# PAGE EXCERPT
━━━━━━

Patty Timmons Women's Healthcare Scholarship
WinnerHi, my name is Lauryn. I live in Milwaukee, Wisconsin and I am currently working part-time as a medical assistant at Froedtert Hospital while enrolled full-time at Milwaukee Area Technical College for an associate degree in Healthcare Service Management. Balancing work, school, and motherhood is not always easy, but every long day reminds me exactly why I am doing this. I am a single mom of one, and she is the greatest blessing I could ever have. Watching her grow up seeing her mother chase her goals is something I hope shapes who she becomes. I want her to know that no circumstance is too heavy to carry when your purpose is bigger than your challenges.
I first started in the healthcare field as a dietary aid at a nursing home before COVID. That role may seem small on paper, but it changed me in ways I did not expect. Walking those halls every day, delivering meals, and stopping to listen to a resident tell a story they had probably told a hundred times — that was where I found my calling. Working there and building genuine relationships with the residents really shaped my passion for people, especially the elderly. They have so much wisdom, are seen as mentors, and play important roles in people's everyday lives as grandparents, aunts, uncles, and community pillars. That kind of influence is something we can never have too much of.

━━━━━━

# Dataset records

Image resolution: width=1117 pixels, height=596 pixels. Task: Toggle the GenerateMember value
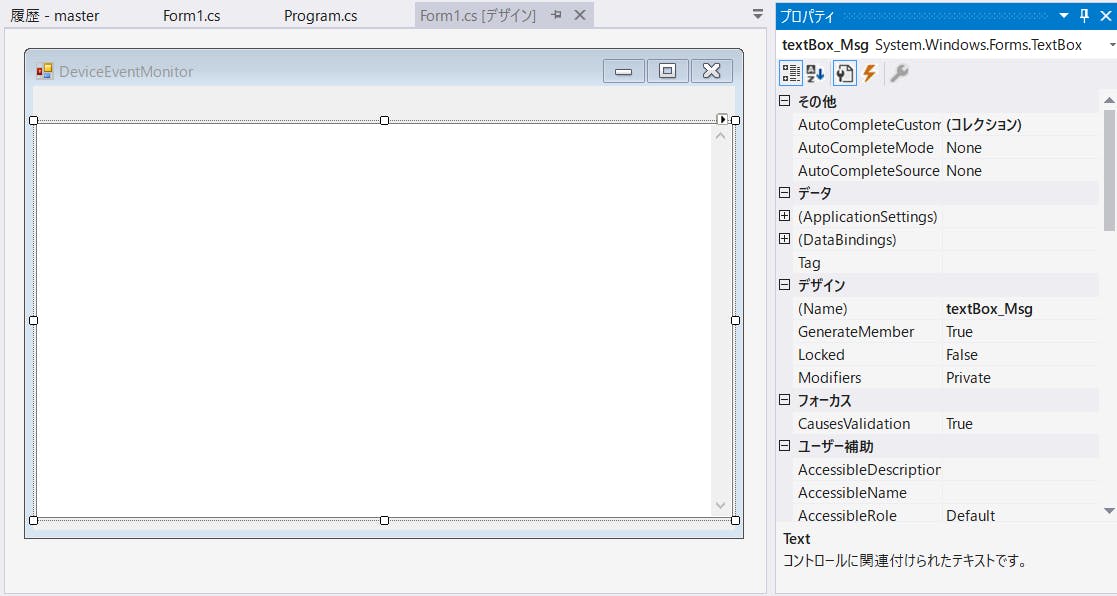tap(1000, 331)
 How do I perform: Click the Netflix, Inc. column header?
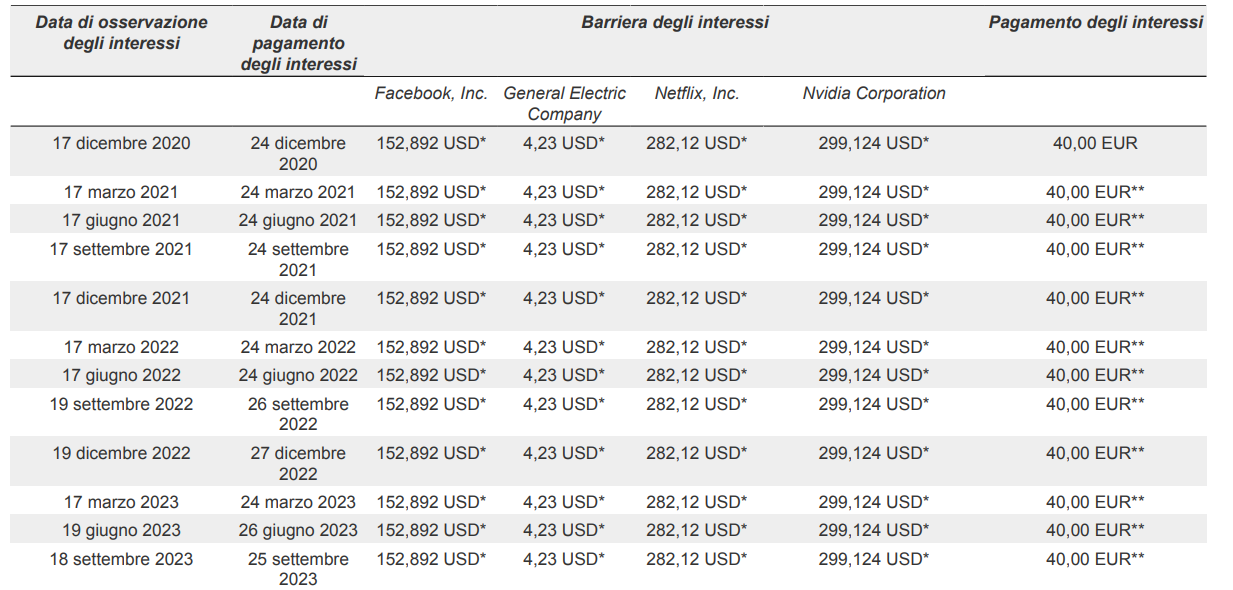coord(696,93)
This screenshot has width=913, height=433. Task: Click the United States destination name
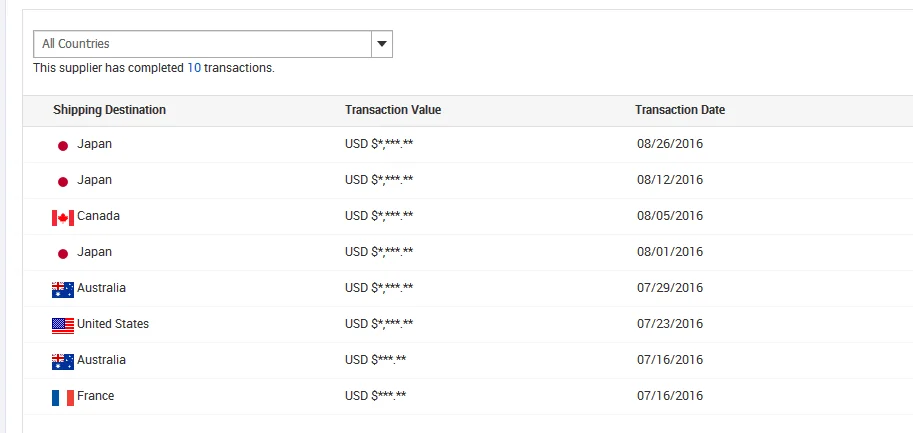[x=113, y=324]
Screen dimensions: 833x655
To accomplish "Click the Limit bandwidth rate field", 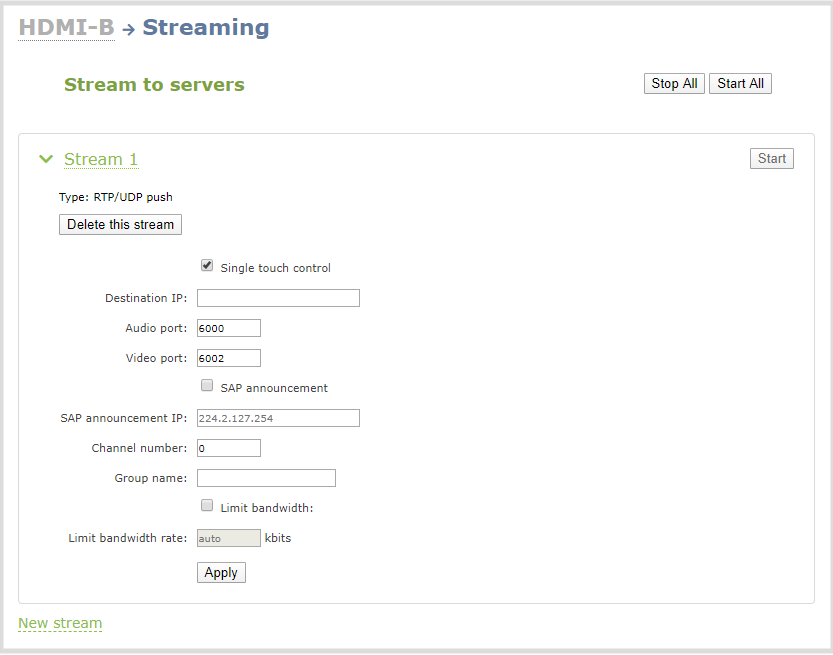I will tap(229, 538).
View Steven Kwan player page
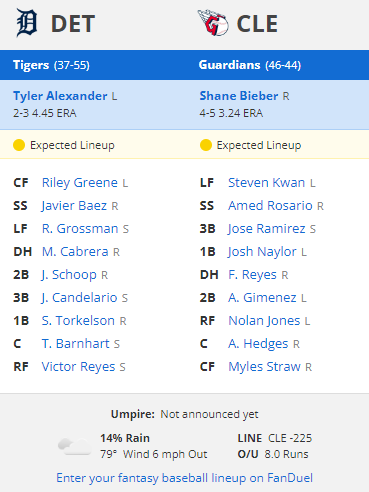This screenshot has height=492, width=369. [266, 183]
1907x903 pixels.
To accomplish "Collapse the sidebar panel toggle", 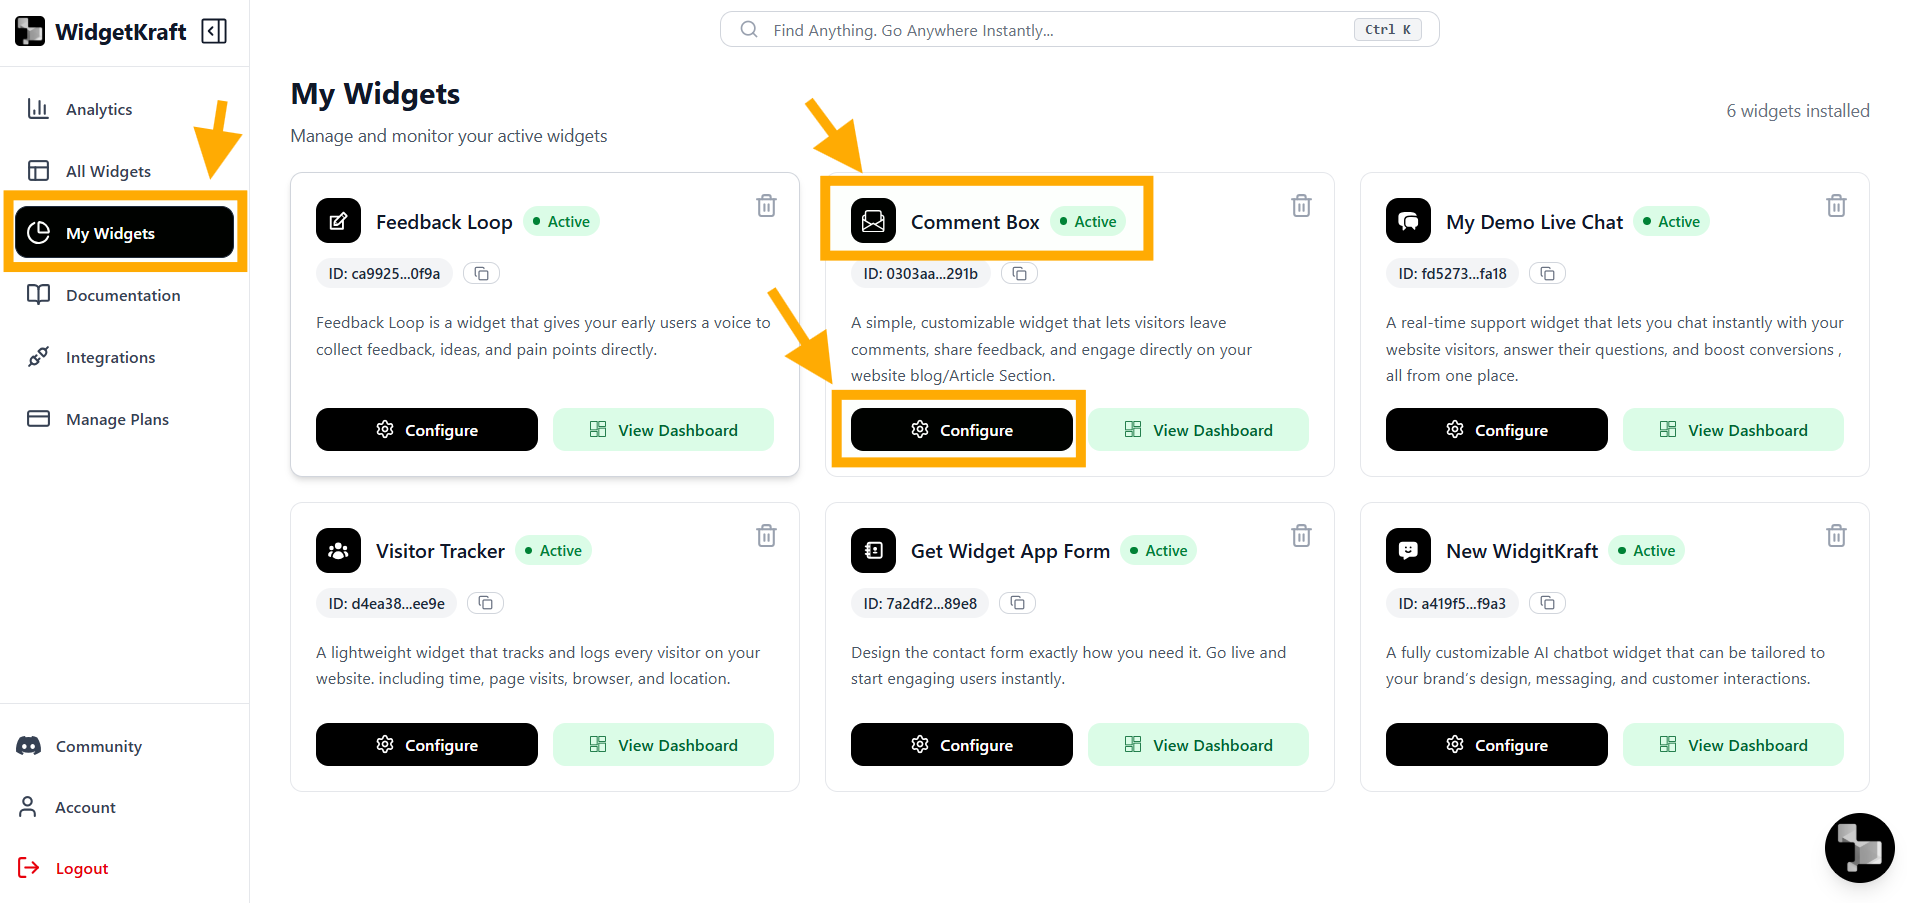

━━━━━━

# TASK TO CARRY OUT
Please list the roles that, according to the scholarship essay, elderly people play in people's everyday lives, as named after the words "play important roles in people's everyday lives as". You won't need the dataset records for this.

# SOLVED PROBLEM
- Grandparents
- Aunts
- Uncles
- Community pillars